Two points are worth making. First, the AR model’s performance here is pretty spotty. At various points in time, we can see that its forecasts are volatile (its point predictions are all over the place), or overconfident (its bands are too narrow), or both at the same time. This is only meant as a simple demo and not entirely unexpected given the way the AR model is set up. The `epipredict`

package, offers a suite of predictive modeling tools that improve on many of the shortcomings of the above simple AR model (simply using all states for training rather than 6 is a huge improvement).

Second, the AR forecaster here is using finalized data, meaning, it uses the latest versions of signal values (reported COVID-19 cases) available, for both training models and making predictions historically. However, this is not reflective of the provisional nature of the data that it must cope with in a true forecast task.

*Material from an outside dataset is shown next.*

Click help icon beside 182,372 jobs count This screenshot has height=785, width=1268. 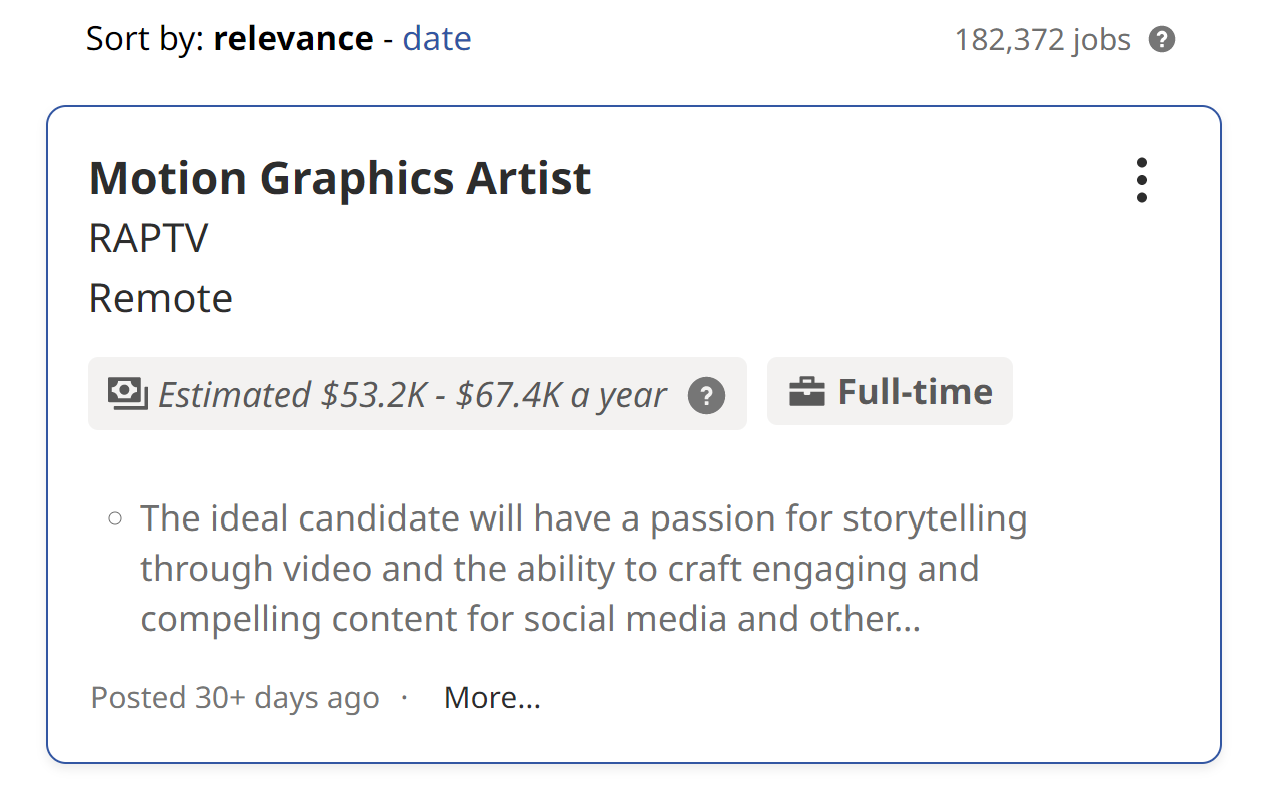pos(1161,40)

Training and making predictions on finalized data can lead to an overly optimistic sense of accuracy; see, for example, (McDonald et al. 2021) and references therein. Fortunately, the `epiprocess`

package provides a data structure called `epi_archive`

that can be used to store all data revisions, and furthermore, an `epi_archive`

object knows how to slide computations in the correct version-aware sense (for the computation at each reference time \(t\), it uses only data that would have been available as of \(t\)). We will revisit this example in the archive vignette.

If instead we had set

`as_list_col = TRUE`

in the call to`epi_slide()`

, then we would have gotten a list column`fc`

, where each element of`fc`

contains these results.↩︎